Treller, a sommelier at a local resort, said Obama was a key factor in his decision. He said the president has inflamed racial tensions in America, presided over a dangerous expansion of the national debt, been “hostile” to Second Amendment rights and failed to curtail the nuclear ambitions of North Korea and Iran.
Treller said he settled on Coeur d’Alene after scouring city-data.com, a website where he looked for his ideal mix: conservative election results, low crime rates, solid incomes, low population density, affordable house prices — and few illegal immigrants, because he said they erode “American culture.”
Idaho is about 83 percent white, and its three northernmost counties are more than 90 percent white, according to Census Bureau data. Those interviewed in the American Redoubt insisted they are not trying to segregate themselves by race. And while the Aryan Nations white supremacist group was headquartered near Hayden Lake in the 1980s and 1990s, Rawles has described the Redoubt movement as “anti-racist” and said like-minded folks of all races are welcome.
Several locals did express unease about their new ammo-stockpiling neighbors.  “I don’t have a problem with preppers, but it’s the extremists people don’t want around — the fringe, the radicals.
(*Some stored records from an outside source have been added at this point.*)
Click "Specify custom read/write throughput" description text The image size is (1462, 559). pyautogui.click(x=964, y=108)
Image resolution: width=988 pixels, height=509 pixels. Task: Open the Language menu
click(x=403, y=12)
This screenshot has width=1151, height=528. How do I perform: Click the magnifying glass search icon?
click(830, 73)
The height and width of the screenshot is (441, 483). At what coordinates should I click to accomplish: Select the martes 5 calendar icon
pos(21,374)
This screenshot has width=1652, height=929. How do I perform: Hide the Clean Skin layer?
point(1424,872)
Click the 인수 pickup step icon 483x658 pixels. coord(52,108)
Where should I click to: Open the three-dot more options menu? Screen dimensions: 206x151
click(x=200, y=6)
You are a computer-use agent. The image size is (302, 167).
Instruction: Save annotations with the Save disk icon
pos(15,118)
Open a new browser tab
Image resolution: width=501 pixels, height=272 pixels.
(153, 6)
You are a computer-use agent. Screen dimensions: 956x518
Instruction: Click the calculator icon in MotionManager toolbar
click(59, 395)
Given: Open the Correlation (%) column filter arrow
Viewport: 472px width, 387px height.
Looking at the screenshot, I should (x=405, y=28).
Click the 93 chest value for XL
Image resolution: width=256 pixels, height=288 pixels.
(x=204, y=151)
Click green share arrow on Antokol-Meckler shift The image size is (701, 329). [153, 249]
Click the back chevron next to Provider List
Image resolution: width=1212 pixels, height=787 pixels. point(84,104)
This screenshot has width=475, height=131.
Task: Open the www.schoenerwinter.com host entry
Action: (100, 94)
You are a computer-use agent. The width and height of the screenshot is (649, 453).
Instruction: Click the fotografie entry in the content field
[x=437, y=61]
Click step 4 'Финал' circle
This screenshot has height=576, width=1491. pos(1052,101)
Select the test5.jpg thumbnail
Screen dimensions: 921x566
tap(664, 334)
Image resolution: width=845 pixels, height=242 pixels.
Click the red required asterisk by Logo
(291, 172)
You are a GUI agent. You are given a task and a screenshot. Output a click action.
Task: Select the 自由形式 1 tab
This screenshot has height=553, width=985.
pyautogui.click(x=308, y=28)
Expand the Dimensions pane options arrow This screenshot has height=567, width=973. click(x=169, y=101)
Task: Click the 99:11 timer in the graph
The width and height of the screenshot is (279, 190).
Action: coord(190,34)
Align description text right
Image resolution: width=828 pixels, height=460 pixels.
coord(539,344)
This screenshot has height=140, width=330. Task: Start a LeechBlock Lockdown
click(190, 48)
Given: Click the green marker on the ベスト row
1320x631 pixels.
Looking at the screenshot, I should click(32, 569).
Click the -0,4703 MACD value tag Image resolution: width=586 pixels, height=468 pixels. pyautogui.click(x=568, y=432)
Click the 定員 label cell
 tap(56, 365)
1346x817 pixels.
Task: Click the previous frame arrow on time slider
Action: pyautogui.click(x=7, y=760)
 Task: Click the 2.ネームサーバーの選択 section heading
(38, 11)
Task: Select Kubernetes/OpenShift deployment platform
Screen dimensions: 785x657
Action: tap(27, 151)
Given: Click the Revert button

That’s the concern I hear from people,” said Mike Peterson, a real estate agent in Bonners Ferry and retired Los Angeles firefighter and EMT.
Keough, the state senator, recently fought off a tough GOP primary challenge in which she was labeled a “progressive traitor” by Alex Barron, a blogger who calls himself the Bard of the American Redoubt.  
 Reach your own conclusions, but I think these people are nuts!

1 comment:

EdA said...

I suppose that there is something to be said for the willingness, nay, enthusiasm of these people with their peculiar perspective on the world to self-quarantine themselves.

What came immediately to mind was that Idaho is where Mark Fuhrman, of LAPD and O.J. Simpson fame, fled. And apparently there are a number of other former "public safety" personnel who seem to share his own dismal perspective on his fellow citizens.